Nova geração de formandos na USP revela que notas de cotistas foram equivalentes à média geral

Em grandes universidades públicas brasileiras, a comparação dos boletins dos estudantes mostra que os alunos que entraram nos cursos por meio de cotas raciais ou de benefício a egressos de escolas públicas tiveram notas equivalentes às dos alunos que entraram pelo método normal de avaliação. Em vários casos, o desempenho dos cotistas foi melhor do…

Em grandes universidades públicas brasileiras, a comparação dos boletins dos estudantes mostra que os alunos que entraram nos cursos por meio de cotas raciais ou de benefício a egressos de escolas públicas tiveram notas equivalentes às dos alunos que entraram pelo método normal de avaliação. Em vários casos, o desempenho dos cotistas foi melhor do que a média. Agora, um estudo amplo junto à USP comprova que a diferença de desempenho é irrisória.
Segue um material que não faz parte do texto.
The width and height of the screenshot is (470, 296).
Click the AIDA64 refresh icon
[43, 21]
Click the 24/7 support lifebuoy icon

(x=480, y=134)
Veja a reportagem da Folha:

 Na formatura da primeira turma da Universidade de São Paulo desde a implementação da política de cotas para estudantes de escolas públicas e para pretos, pardos e indígenas, uma pesquisa inédita obtida revela que o desempenho dos cotistas foi pouco inferior ao dos demais alunos e melhorou progressivamente ao longo do curso, tornando a distância entre as notas cada vez menor.

O estudo acompanhou por quatro anos as notas dos cerca de 11 mil ingressantes da capital paulista de 2018, quando começou o programa de cotas. 

De acordo com a pesquisa sobre o desempenho desses alunos, mesmo nas faculdades mais concorridas, a distância máxima entre os oriundos de escolas públicas e os de particulares foi de 1,2 ponto na mediana das notas, de 0 a 10. A mediana é a nota central de cada grupo — 50% dos alunos estão acima dessa marca e os outro 50%, abaixo.

Essa diferença de 1,2 ponto se deu no 1º semestre de 2018. Já no 2º semestre de 2019, ou seja, no último boletim pré-pandemia, a distância havia sido reduzida para menos de um ponto, 0,9 na média. No fim de 2021, após quase dois anos de aulas online, foi de 0,7.

No início do programa de cotas da USP, em 2018, foram reservadas 37% das vagas de cada uma das unidades, que normalmente oferecem mais de um curso. A inclusão se ampliou de forma gradual, anualmente, e atingiu a meta final em 2021, quando 50% de cada curso e turno foram reservados para alunos de escolas públicas e, dentro desse conjunto, 37,5%, destinados a pretos, pardos e indígenas (PPI) — a porcentagem de 37,5 % equivale à proporção dessa população no estado, mas, como é aplicada na cota de 50%, ficam garantidas para alunos PPI 18,75% de todas as vagas da USP.

A pesquisa sobre o desempenho dos alunos foi realizada pelo Centro de Estudos da Metrópole, ligado à Fundação de Amparo à Pesquisa do Estado de São Paulo (Fapesp) e sediado na Faculdade de Filosofia, Letras e Ciências Humanas (FFLCH-USP) e no Centro Brasileiro de Análise e Planejamento (Cebrap). Intitulada Ações Afirmativas no Ensino Superior Brasileiro, é divulgada em um momento especialmente acalorado do debate.